■ WHAT THE TASK REQUIRES
Please copy every line below that contains the string "width", matching case exactly.

■ Records in a dataset

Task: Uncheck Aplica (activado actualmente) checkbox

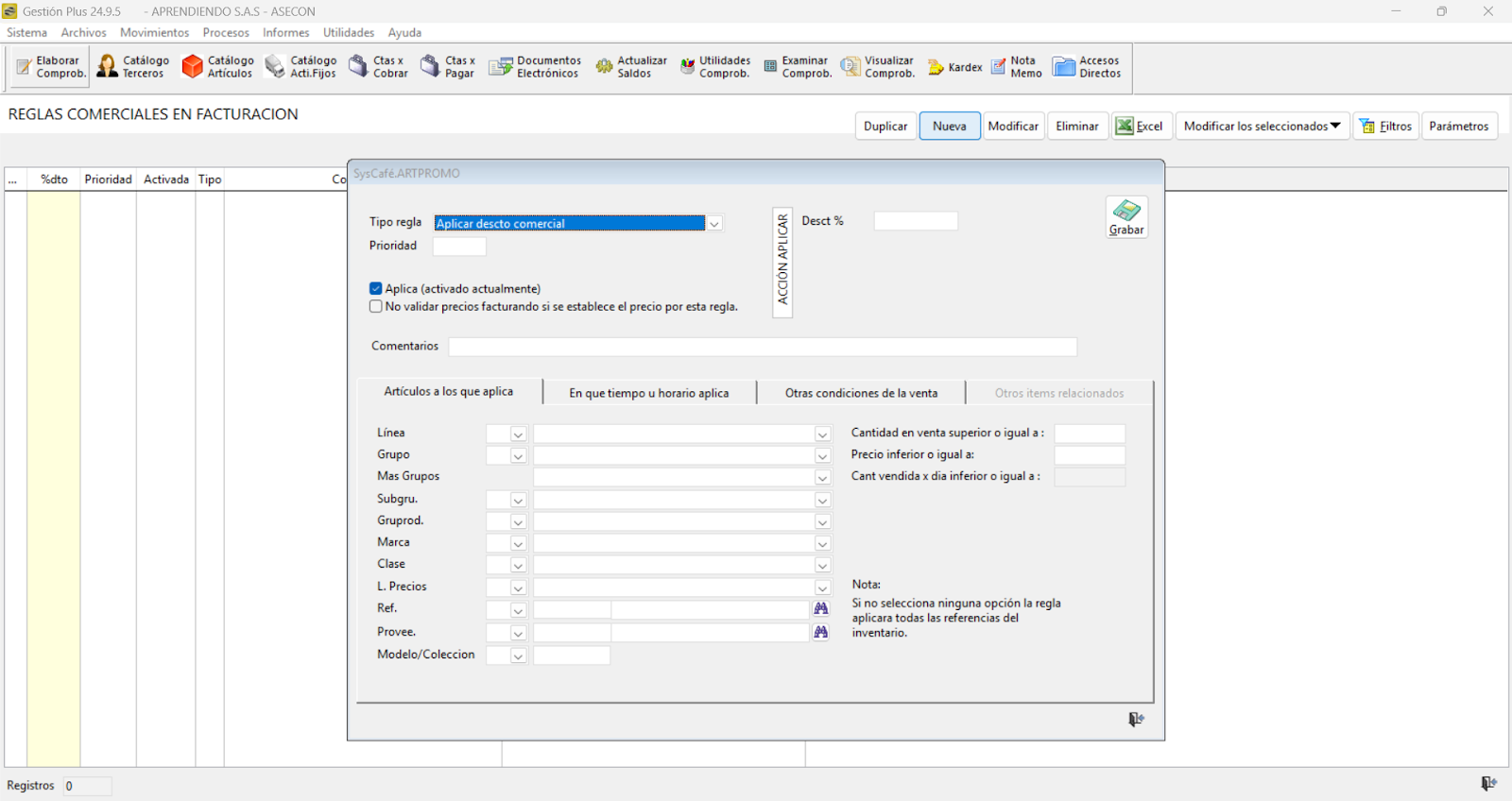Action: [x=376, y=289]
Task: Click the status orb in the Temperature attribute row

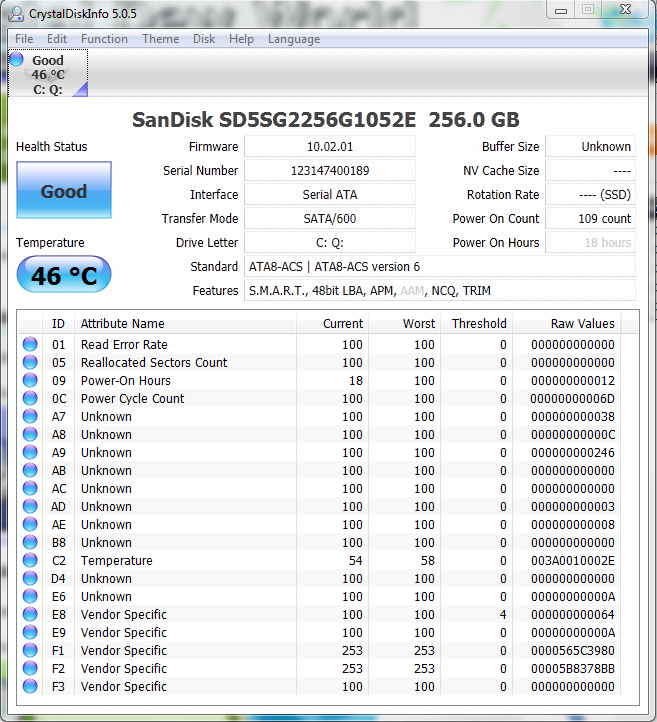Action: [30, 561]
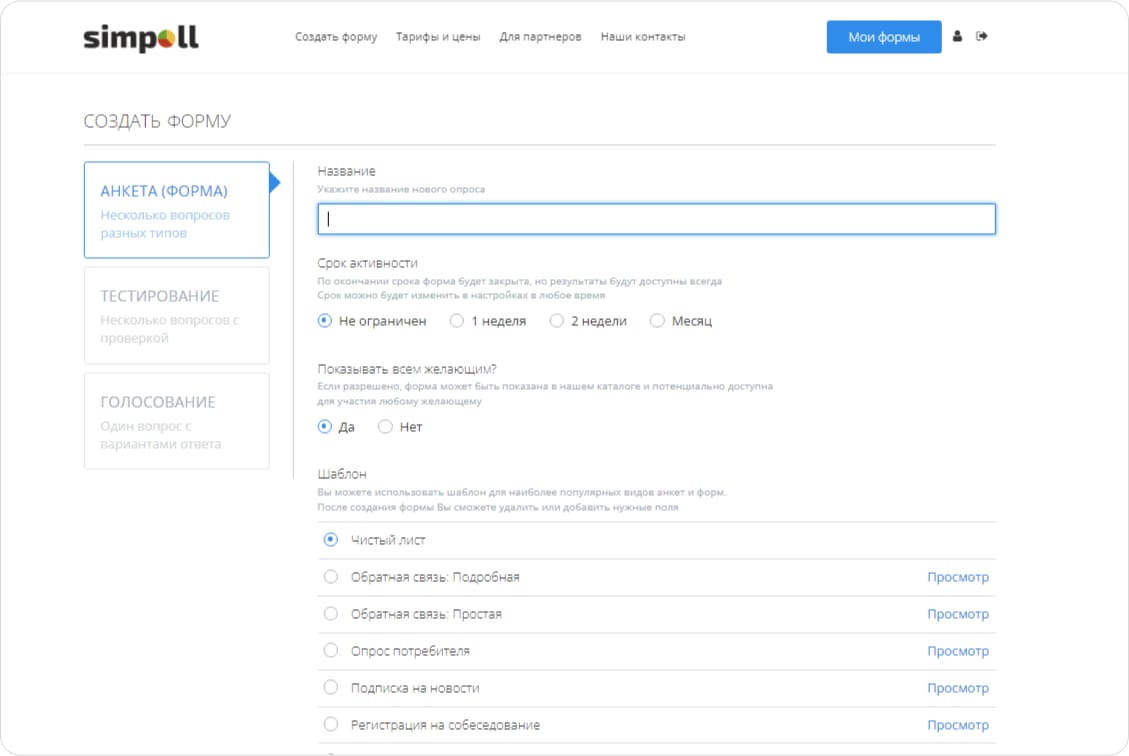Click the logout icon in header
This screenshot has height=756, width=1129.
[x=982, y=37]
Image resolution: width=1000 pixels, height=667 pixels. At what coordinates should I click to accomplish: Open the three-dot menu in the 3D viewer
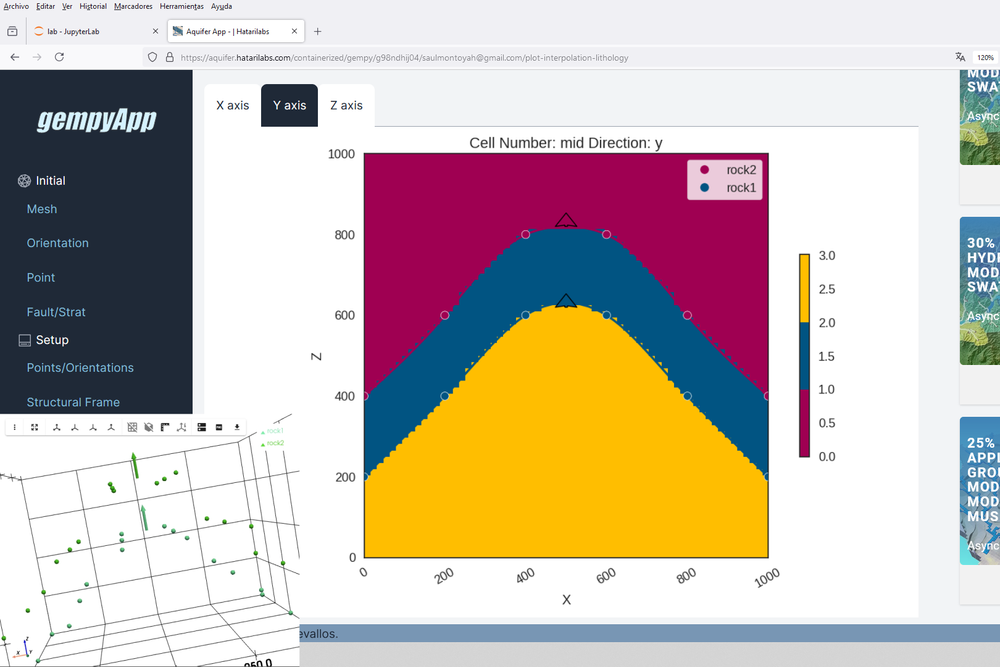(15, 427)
--
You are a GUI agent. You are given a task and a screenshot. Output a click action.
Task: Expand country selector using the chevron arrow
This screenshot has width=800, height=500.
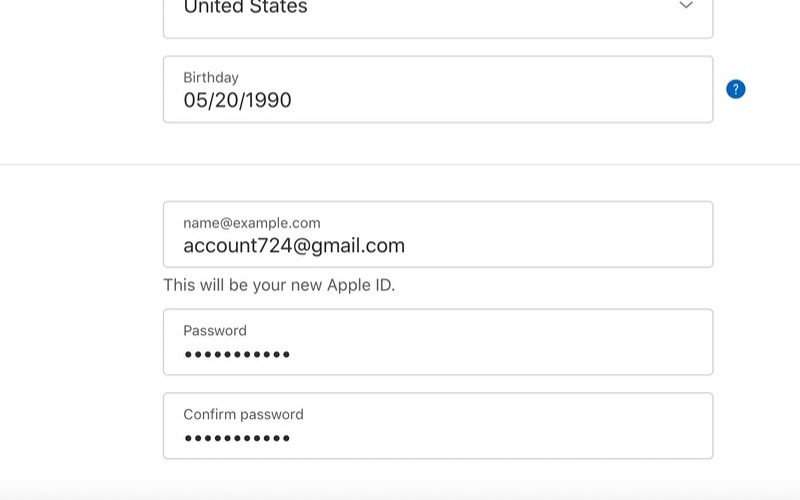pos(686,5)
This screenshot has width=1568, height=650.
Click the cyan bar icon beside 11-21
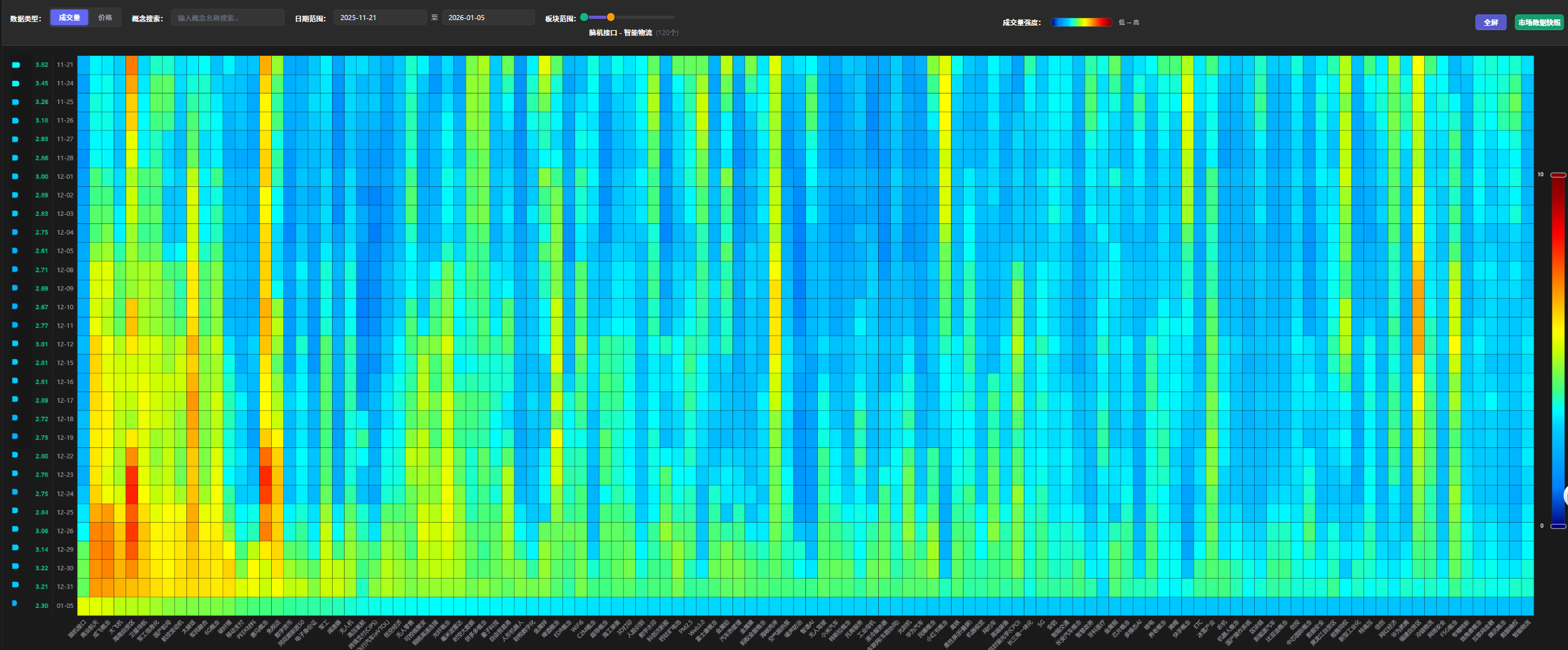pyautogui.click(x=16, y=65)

■ EXERCISE OUTPUT
This screenshot has height=756, width=1129.
Image resolution: width=1000 pixels, height=667 pixels. At what coordinates should I click to accomplish: Open the three-dot menu in the 3D viewer
This screenshot has width=800, height=500.
This screenshot has width=1568, height=650.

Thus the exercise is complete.